* Exercise: Exactly as written, copy the lines of the data below from the first through the one containing "Given: Open the notifications bell".

Stored data entries
........
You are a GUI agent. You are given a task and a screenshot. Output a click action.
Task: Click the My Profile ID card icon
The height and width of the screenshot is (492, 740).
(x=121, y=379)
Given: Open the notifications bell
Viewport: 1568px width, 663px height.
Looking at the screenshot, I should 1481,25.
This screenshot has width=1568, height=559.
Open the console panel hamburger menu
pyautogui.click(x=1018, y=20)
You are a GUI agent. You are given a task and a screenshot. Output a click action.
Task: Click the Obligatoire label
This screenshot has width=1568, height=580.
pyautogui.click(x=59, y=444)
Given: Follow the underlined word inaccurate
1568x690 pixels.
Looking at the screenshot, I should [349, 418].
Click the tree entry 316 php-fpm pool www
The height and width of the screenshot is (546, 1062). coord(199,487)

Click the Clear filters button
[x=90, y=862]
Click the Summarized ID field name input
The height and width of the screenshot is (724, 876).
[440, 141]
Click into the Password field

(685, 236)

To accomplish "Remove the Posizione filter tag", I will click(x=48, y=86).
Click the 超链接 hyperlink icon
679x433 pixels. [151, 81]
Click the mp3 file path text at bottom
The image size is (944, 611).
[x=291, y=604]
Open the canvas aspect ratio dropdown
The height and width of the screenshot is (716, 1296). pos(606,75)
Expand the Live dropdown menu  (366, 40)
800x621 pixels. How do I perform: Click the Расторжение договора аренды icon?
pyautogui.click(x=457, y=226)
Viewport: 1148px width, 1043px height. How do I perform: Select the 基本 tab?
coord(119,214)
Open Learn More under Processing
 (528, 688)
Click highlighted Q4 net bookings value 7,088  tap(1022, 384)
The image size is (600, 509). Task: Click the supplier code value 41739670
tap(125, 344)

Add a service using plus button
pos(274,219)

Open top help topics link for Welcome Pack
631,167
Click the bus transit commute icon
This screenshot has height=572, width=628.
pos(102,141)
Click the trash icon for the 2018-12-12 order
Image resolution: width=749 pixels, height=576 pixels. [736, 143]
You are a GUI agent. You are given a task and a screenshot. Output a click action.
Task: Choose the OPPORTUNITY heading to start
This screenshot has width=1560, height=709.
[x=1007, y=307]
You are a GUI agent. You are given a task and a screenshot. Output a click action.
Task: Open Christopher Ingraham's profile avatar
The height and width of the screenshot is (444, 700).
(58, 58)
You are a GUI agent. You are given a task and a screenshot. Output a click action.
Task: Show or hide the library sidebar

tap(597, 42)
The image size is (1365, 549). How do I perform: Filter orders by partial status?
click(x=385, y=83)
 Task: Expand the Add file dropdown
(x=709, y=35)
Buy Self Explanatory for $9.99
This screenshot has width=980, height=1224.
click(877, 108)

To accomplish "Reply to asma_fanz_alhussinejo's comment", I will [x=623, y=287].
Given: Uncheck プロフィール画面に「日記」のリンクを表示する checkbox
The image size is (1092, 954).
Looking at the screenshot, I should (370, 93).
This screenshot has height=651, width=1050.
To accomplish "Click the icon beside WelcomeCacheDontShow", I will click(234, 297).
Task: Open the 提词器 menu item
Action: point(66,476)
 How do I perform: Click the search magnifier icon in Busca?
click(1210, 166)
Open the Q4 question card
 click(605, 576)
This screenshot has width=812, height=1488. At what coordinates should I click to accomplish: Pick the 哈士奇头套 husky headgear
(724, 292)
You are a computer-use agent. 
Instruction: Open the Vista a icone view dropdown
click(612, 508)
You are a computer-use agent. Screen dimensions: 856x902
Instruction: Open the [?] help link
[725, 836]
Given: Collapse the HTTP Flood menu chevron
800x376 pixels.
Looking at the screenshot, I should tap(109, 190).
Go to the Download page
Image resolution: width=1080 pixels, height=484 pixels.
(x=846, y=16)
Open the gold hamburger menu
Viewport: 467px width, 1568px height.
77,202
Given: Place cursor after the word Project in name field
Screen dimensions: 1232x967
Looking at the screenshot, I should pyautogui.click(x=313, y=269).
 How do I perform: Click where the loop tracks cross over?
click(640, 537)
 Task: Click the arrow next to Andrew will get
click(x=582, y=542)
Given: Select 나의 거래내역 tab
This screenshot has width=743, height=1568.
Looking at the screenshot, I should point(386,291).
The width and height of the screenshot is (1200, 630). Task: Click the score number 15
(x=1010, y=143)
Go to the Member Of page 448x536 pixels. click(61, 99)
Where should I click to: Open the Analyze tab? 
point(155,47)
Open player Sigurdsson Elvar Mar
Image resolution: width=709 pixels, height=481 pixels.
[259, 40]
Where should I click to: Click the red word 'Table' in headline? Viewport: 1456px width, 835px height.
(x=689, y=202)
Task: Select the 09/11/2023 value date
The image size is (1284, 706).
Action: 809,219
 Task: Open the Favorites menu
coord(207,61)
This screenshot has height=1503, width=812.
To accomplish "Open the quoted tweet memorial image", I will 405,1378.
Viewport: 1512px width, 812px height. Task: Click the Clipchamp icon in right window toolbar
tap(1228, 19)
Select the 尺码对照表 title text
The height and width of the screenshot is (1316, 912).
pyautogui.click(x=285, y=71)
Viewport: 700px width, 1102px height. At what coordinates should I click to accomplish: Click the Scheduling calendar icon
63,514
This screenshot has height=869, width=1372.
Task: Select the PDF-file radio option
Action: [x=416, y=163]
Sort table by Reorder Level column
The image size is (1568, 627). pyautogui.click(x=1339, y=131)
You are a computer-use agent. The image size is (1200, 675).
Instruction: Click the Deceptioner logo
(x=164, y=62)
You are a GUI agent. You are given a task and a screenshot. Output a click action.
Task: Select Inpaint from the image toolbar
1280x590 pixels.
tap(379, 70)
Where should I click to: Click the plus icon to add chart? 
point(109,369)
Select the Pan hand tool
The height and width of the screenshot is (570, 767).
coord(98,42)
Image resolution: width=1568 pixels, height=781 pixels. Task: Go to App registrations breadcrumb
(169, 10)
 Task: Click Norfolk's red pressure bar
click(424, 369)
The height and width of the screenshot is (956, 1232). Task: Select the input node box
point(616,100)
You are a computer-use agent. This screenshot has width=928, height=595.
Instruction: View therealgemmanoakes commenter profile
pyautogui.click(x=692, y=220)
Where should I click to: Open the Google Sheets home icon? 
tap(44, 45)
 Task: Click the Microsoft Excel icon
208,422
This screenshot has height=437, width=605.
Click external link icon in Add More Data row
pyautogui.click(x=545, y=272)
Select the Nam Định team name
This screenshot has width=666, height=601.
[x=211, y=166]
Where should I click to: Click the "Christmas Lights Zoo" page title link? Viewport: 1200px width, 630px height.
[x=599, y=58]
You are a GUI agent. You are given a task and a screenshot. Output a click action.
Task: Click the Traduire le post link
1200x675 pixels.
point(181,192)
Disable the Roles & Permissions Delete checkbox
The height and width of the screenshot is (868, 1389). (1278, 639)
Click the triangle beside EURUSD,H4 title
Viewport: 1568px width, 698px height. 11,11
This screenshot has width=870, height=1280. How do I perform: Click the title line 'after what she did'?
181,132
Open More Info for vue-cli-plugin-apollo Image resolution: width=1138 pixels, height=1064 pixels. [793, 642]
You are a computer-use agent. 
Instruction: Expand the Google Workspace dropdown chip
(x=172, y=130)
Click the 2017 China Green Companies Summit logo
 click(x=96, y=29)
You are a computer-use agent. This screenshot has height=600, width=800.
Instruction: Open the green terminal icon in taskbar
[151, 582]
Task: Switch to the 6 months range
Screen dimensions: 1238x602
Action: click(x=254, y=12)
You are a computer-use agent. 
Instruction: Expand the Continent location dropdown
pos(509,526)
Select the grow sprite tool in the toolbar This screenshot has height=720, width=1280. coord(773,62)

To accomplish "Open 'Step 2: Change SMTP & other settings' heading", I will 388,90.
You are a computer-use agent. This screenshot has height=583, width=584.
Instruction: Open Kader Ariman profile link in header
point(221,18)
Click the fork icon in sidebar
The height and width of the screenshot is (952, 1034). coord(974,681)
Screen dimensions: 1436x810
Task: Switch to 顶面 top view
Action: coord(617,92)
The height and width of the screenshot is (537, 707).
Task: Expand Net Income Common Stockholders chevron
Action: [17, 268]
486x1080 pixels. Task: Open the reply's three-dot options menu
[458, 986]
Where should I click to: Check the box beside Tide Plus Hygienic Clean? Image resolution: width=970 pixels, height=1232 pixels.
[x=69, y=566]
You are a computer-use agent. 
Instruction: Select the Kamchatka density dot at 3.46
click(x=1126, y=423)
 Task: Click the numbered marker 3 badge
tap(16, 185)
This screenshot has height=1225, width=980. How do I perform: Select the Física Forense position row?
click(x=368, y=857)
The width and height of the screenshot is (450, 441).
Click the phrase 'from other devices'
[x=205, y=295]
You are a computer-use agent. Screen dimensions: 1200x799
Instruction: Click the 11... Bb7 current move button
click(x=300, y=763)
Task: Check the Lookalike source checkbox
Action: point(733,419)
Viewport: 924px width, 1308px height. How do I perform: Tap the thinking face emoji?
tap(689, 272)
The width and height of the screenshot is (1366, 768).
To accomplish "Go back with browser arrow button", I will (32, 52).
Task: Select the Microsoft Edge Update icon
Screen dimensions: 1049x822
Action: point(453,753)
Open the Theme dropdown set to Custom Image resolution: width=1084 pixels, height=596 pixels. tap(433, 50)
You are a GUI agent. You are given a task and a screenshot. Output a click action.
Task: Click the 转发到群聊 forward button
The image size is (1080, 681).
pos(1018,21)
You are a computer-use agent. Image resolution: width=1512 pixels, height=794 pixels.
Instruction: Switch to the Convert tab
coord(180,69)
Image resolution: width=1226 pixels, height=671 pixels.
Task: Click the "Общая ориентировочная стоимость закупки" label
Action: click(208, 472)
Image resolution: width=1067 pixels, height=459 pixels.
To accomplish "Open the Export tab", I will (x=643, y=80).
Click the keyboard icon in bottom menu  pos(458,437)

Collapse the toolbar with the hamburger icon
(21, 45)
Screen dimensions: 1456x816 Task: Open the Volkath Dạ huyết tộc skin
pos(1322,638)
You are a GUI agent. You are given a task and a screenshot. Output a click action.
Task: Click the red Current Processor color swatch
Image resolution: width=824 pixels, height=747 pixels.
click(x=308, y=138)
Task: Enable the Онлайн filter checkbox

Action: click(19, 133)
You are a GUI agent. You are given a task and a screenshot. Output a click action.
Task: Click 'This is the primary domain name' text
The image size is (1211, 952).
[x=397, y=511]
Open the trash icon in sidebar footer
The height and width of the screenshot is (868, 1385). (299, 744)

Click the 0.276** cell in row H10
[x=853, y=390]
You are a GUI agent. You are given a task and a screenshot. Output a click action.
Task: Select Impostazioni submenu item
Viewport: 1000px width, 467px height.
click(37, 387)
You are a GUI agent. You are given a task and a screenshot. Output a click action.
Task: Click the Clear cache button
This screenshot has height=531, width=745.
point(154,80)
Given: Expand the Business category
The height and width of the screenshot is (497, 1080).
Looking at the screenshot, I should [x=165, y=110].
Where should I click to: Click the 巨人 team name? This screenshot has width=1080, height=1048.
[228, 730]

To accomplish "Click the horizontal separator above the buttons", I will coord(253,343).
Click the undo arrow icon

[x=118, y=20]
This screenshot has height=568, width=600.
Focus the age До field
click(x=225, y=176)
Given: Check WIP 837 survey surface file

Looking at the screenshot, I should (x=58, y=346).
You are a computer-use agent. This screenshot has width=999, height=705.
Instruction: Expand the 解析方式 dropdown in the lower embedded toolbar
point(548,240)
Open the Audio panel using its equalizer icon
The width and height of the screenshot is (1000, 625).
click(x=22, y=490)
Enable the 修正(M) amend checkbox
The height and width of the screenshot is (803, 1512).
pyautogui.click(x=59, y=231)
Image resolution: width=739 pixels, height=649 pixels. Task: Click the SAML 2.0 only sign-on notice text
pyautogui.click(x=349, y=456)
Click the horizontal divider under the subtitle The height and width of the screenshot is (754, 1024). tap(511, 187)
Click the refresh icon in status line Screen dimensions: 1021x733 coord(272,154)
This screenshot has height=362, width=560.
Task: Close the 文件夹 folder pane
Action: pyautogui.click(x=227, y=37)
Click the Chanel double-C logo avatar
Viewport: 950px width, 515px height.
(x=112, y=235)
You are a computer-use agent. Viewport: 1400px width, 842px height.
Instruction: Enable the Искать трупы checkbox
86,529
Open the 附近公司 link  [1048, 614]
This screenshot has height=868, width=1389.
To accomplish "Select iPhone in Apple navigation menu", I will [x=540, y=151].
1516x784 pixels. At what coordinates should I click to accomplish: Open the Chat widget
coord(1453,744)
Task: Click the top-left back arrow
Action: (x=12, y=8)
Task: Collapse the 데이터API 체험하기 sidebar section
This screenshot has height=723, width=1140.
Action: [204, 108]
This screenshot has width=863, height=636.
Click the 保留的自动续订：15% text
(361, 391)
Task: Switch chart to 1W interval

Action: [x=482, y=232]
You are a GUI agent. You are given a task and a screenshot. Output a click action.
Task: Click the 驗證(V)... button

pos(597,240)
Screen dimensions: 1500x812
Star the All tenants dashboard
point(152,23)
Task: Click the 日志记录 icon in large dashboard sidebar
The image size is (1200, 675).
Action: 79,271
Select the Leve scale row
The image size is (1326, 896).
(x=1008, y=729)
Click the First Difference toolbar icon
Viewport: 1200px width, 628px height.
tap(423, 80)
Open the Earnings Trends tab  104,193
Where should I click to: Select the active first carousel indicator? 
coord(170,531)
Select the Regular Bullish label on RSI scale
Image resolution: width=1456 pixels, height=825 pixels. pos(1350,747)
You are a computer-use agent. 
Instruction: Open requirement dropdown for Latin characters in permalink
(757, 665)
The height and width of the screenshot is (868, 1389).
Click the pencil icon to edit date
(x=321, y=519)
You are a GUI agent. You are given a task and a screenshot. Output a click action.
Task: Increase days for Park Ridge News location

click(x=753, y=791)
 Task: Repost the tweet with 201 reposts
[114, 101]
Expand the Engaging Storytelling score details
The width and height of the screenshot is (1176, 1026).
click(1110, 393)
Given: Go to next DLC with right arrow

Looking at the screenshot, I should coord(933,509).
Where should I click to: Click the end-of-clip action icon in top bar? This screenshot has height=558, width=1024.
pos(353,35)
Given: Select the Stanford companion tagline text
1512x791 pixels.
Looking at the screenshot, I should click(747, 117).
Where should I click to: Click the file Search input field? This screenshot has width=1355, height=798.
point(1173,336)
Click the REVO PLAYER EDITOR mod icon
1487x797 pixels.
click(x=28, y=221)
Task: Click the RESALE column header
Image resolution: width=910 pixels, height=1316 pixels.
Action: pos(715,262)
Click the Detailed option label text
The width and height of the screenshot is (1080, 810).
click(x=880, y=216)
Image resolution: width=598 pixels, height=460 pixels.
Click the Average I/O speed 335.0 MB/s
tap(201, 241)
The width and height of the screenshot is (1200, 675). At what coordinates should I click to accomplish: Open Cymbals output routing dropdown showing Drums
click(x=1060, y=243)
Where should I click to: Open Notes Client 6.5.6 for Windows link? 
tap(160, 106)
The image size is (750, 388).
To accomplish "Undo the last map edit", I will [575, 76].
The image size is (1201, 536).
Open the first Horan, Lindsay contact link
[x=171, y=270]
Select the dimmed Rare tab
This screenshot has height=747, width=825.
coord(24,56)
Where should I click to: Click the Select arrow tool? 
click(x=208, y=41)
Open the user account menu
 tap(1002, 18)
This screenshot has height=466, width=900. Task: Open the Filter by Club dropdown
........
* Result for this exercise:
You are a GUI agent. You are given a task and a screenshot. Output a click action.
Task: Click the My Profile ID card icon
The height and width of the screenshot is (492, 740).
(x=121, y=379)
Given: Open the notifications bell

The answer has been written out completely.